What is required:
Write the data below as a JSON list of strings, with one string for each line and no blank lines.

Data extract:
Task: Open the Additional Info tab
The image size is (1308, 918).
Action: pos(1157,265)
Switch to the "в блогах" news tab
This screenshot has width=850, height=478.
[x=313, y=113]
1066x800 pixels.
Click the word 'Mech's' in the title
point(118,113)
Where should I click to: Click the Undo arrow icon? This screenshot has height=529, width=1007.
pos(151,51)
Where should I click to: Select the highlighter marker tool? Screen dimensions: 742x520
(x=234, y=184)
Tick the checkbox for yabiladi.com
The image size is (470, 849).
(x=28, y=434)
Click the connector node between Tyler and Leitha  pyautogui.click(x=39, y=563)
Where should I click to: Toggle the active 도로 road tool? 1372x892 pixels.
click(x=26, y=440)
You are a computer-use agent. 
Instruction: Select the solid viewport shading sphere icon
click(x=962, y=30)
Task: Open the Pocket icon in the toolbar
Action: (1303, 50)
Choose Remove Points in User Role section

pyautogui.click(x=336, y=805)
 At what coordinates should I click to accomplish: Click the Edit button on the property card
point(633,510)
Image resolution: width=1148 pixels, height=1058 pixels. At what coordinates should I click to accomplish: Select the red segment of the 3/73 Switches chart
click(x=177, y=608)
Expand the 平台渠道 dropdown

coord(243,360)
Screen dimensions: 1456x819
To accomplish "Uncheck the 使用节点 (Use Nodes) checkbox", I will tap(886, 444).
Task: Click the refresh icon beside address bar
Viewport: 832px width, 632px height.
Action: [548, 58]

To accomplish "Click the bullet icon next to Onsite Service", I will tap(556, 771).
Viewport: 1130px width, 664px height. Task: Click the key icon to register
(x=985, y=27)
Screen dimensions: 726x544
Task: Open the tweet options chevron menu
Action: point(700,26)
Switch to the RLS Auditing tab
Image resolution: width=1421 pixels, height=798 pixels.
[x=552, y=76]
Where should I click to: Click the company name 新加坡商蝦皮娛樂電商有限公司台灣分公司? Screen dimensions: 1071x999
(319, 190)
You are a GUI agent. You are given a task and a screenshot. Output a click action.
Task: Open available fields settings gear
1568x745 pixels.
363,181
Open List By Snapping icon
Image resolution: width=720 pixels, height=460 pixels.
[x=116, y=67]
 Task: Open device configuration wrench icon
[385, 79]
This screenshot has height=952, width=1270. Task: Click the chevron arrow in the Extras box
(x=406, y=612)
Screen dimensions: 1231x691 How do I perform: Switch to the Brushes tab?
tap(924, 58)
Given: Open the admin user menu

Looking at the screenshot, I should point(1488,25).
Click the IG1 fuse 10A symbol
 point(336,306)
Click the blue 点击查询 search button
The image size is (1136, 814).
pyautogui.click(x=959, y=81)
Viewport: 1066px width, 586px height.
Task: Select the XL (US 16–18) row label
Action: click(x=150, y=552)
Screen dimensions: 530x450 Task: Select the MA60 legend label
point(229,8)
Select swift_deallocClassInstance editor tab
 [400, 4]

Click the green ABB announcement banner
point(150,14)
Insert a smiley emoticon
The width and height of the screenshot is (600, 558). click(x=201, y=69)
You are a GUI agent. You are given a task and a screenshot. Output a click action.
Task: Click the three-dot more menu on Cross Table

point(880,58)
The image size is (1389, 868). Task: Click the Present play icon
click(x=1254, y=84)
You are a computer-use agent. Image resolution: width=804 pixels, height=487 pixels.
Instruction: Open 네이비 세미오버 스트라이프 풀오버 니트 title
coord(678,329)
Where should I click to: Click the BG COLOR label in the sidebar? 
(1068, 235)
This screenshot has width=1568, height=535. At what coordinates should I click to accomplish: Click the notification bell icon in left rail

Expected answer:
[
  "Task: Open the Additional Info tab",
  "The image size is (1308, 918).",
  "Action: pos(1157,265)",
  "Switch to the \"в блогах\" news tab",
  "This screenshot has width=850, height=478.",
  "[x=313, y=113]",
  "1066x800 pixels.",
  "Click the word 'Mech's' in the title",
  "point(118,113)",
  "Where should I click to: Click the Undo arrow icon? This screenshot has height=529, width=1007.",
  "pos(151,51)",
  "Where should I click to: Select the highlighter marker tool? Screen dimensions: 742x520",
  "(x=234, y=184)",
  "Tick the checkbox for yabiladi.com",
  "The image size is (470, 849).",
  "(x=28, y=434)",
  "Click the connector node between Tyler and Leitha  pyautogui.click(x=39, y=563)",
  "Where should I click to: Toggle the active 도로 road tool? 1372x892 pixels.",
  "click(x=26, y=440)",
  "You are a computer-use agent. ",
  "Instruction: Select the solid viewport shading sphere icon",
  "click(x=962, y=30)",
  "Task: Open the Pocket icon in the toolbar",
  "Action: (1303, 50)",
  "Choose Remove Points in User Role section",
  "pyautogui.click(x=336, y=805)",
  " At what coordinates should I click to accomplish: Click the Edit button on the property card",
  "point(633,510)",
  "Image resolution: width=1148 pixels, height=1058 pixels. At what coordinates should I click to accomplish: Select the red segment of the 3/73 Switches chart",
  "click(x=177, y=608)",
  "Expand the 平台渠道 dropdown",
  "coord(243,360)",
  "Screen dimensions: 1456x819",
  "To accomplish \"Uncheck the 使用节点 (Use Nodes) checkbox\", I will tap(886, 444).",
  "Task: Click the refresh icon beside address bar",
  "Viewport: 832px width, 632px height.",
  "Action: [548, 58]",
  "To accomplish \"Click the bullet icon next to Onsite Service\", I will tap(556, 771).",
  "Viewport: 1130px width, 664px height. Task: Click the key icon to register",
  "(x=985, y=27)",
  "Screen dimensions: 726x544",
  "Task: Open the tweet options chevron menu",
  "Action: point(700,26)",
  "Switch to the RLS Auditing tab",
  "Image resolution: width=1421 pixels, height=798 pixels.",
  "[x=552, y=76]",
  "Where should I click to: Click the company name 新加坡商蝦皮娛樂電商有限公司台灣分公司? Screen dimensions: 1071x999",
  "(319, 190)",
  "You are a GUI agent. You are given a task and a screenshot. Output a click action.",
  "Task: Open available fields settings gear",
  "1568x745 pixels.",
  "363,181",
  "Open List By Snapping icon",
  "Image resolution: width=720 pixels, height=460 pixels.",
  "[x=116, y=67]",
  " Task: Open device configuration wrench icon",
  "[385, 79]",
  "This screenshot has height=952, width=1270. Task: Click the chevron arrow in the Extras box",
  "(x=406, y=612)",
  "Screen dimensions: 1231x691 How do I perform: Switch to the Brushes tab?",
  "tap(924, 58)",
  "Given: Open the admin user menu",
  "Looking at the screenshot, I should point(1488,25).",
  "Click the IG1 fuse 10A symbol",
  " point(336,306)",
  "Click the blue 点击查询 search button",
  "The image size is (1136, 814).",
  "pyautogui.click(x=959, y=81)",
  "Viewport: 1066px width, 586px height.",
  "Task: Select the XL (US 16–18) row label",
  "Action: click(x=150, y=552)",
  "Screen dimensions: 530x450 Task: Select the MA60 legend label",
  "point(229,8)",
  "Select swift_deallocClassInstance editor tab",
  " [400, 4]",
  "Click the green ABB announcement banner",
  "point(150,14)",
  "Insert a smiley emoticon",
  "The width and height of the screenshot is (600, 558). click(x=201, y=69)",
  "You are a GUI agent. You are given a task and a screenshot. Output a click action.",
  "Task: Click the three-dot more menu on Cross Table",
  "point(880,58)",
  "The image size is (1389, 868). Task: Click the Present play icon",
  "click(x=1254, y=84)",
  "You are a computer-use agent. Image resolution: width=804 pixels, height=487 pixels.",
  "Instruction: Open 네이비 세미오버 스트라이프 풀오버 니트 title",
  "coord(678,329)",
  "Where should I click to: Click the BG COLOR label in the sidebar? ",
  "(1068, 235)",
  "This screenshot has width=1568, height=535. At what coordinates should I click to accomplish: Click the notification bell icon in left rail"
]